━━━━━ Selected extract

Re: [DISCUSS] KIP-726: Make the CooperativeStickyAssignor as the default assignor

Sophie Blee-Goldman Fri, 09 Apr 2021 11:43:32 -0700

1) Yes, all of the above will be part of KAFKA-12477 (not KIP-726)

2) No, KAFKA-12638 would be nice to have but I don't think it's appropriate
to remove
the default implementation of #onPartitionsLost in 3.0 since we never gave
any indication
yet that we intend to remove it


3) Yes, this would be similar to when a Consumer drops out of the group.
It's always been
possible for a member to miss a rebalance and have its partition be
reassigned to another
member, during which time both members would claim to own said partition.
But this is safe
because the member who dropped out is blocked from committing offsets on
that partition.

On Fri, Apr 9, 2021 at 2:46 AM Luke Chen <show...@gmail.com> wrote:

> Hi Sophie,
> That sounds great to take care of each case I can think of.
> Questions:
> 1. Do you mean the short-Circuit will also be implemented in KAFKA-12477?
> 2. I don't think KAFKA-12638 is the blocker of this KIP-726, Am I right?
> 3. So, does that mean we still have possibility to have multiple consumer
> owned the same topic partition? And in this situation, we avoid them doing
> committing, and waiting for next rebalance (should be soon). Is my
> understanding correct?

━━━━━━━━━━
━━━━━ Data lines

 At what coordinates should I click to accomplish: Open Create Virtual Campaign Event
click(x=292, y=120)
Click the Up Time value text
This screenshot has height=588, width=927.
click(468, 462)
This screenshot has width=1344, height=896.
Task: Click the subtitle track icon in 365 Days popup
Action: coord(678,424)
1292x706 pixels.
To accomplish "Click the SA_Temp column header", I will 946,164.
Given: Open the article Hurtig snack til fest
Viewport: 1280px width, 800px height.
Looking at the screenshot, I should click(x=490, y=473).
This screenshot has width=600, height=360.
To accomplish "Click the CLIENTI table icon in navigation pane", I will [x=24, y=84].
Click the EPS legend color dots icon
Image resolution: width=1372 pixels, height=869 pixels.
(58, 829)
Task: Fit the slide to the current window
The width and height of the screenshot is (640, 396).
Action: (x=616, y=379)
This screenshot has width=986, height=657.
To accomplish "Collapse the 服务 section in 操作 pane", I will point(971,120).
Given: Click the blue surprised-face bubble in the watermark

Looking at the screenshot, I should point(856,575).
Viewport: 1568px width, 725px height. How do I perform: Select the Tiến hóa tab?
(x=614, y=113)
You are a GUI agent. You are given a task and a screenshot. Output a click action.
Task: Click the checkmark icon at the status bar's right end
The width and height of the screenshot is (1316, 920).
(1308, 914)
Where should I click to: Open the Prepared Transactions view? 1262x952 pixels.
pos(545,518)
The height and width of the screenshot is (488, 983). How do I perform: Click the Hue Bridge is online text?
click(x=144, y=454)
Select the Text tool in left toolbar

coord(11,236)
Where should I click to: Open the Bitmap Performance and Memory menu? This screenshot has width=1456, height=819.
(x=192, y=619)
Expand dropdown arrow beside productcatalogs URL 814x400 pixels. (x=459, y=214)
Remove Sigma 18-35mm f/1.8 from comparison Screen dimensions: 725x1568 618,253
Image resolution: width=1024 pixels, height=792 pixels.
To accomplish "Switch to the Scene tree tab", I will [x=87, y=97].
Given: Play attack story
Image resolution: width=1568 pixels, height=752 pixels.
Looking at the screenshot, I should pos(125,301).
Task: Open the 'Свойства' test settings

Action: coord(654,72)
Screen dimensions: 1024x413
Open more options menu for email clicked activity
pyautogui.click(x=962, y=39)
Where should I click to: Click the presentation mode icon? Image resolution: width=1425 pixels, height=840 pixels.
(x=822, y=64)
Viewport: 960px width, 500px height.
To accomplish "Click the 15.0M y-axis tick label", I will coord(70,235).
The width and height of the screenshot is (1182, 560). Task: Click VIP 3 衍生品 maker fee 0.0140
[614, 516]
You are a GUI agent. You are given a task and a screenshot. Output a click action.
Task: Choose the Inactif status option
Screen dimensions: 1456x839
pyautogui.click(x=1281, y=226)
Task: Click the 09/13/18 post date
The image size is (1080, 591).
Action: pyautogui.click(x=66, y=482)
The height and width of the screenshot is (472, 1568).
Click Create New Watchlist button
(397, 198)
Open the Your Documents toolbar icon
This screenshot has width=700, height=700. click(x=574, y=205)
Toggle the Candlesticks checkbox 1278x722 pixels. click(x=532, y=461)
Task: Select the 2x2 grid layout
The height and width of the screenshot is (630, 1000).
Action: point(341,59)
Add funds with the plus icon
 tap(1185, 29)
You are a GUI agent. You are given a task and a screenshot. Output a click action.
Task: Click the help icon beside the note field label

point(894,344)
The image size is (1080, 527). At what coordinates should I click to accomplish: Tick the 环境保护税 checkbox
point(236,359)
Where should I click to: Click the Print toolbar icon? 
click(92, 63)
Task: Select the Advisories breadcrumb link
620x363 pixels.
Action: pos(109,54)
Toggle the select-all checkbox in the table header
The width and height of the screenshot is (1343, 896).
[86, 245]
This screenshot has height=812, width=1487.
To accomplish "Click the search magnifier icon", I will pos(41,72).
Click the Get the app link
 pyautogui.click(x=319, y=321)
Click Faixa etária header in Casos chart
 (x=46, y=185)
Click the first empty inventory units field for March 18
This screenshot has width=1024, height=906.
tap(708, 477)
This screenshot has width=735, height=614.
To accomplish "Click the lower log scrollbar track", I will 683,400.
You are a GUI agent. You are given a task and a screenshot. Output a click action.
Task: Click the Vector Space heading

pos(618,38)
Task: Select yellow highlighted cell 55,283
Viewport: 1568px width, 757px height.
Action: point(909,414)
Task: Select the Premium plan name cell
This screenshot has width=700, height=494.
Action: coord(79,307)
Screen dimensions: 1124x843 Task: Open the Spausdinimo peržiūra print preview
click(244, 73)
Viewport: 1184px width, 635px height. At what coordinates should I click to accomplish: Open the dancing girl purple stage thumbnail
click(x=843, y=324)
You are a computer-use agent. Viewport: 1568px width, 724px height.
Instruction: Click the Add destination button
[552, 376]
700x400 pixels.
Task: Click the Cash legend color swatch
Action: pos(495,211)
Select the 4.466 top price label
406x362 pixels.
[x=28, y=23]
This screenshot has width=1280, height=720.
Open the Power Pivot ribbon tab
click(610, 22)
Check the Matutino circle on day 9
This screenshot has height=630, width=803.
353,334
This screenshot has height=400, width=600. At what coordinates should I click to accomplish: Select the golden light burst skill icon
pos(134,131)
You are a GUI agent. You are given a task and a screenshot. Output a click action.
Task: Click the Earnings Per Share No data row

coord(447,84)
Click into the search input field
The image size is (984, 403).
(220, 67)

━━━━━━━━━━

**Problems to work on:**
A - Decide whether each statement agrees with the KIP-726 thread, answering yes or no and quoting the deciding words: (i) Sophie says all of the above will be part of KIP-726; (ii) a member who dropped out of the group is blocked from committing offsets on that partition; (iii) Sophie considers it appropriate to remove the default implementation of #onPartitionsLost in 3.0.
B - Please pick up the KIP-726 thread from the point where the text stops.
The items have nothing to do with the KIP-726 thread.

**Answers to the exercise:**
A -
(i) No: "all of the above will be part of KAFKA-12477 (not KIP-726)"
(ii) Yes: "the member who dropped out is blocked from committing offsets on that partition"
(iii) No: "I don't think it's appropriate to remove the default implementation of #onPartitionsLost in 3.0"

B -
>
> Thank you very much for finding this great solution.
>
> Luke
>
> On Fri, Apr 9, 2021 at 11:37 AM Sophie Blee-Goldman
> <sop...@confluent.io.invalid> wrote:
>
> > Alright, here's the detailed proposal for KAFKA-12477. This assumes we
> will
> > change the default assignor to ["cooperative-sticky", "range"] in
> KIP-726.
> > It also acknowledges that users may attempt any kind of upgrade without
> > reading the docs, and so we need to put in safeguards against data
> > corruption rather than assume everyone will follow the safe upgrade path.
> >
> > With this proposal,
> > 1) New applications on 3.0 will enable cooperative rebalancing by default
> > 2) Existing applications which don’t set an assignor can safely upgrade
> to
> > 3.0 using a single rolling bounce with no extra steps, and will
> > automatically transition to cooperative rebalancing
> > 3) Existing applications which do set an assignor that uses EAGER can
> > likewise upgrade their applications to COOPERATIVE with a single rolling
> > bounce
> > 4) Once on 3.0, applications can safely go back and forth between EAGER
> and
> > COOPERATIVE
> > 5) Applications can safely downgrade away from 3.0
> >
> > The high-level idea for dynamic protocol upgrades is that the group will
> > leverage the assignor selected by the group coordinator to determine when
> > it’s safe to upgrade to COOPERATIVE, and trigger a fail-safe to protect
> the
> > group in case of rare events or user misconfiguration. The group
> > coordinator selects the most preferred assignor that’s supported by all
> > members of the group, so we know that all members will support
> COOPERATIVE
> > once we receive the “cooperative-sticky” assignor after a rebalance. At
> > this point, each member can upgrade their own protocol to COOPERATIVE.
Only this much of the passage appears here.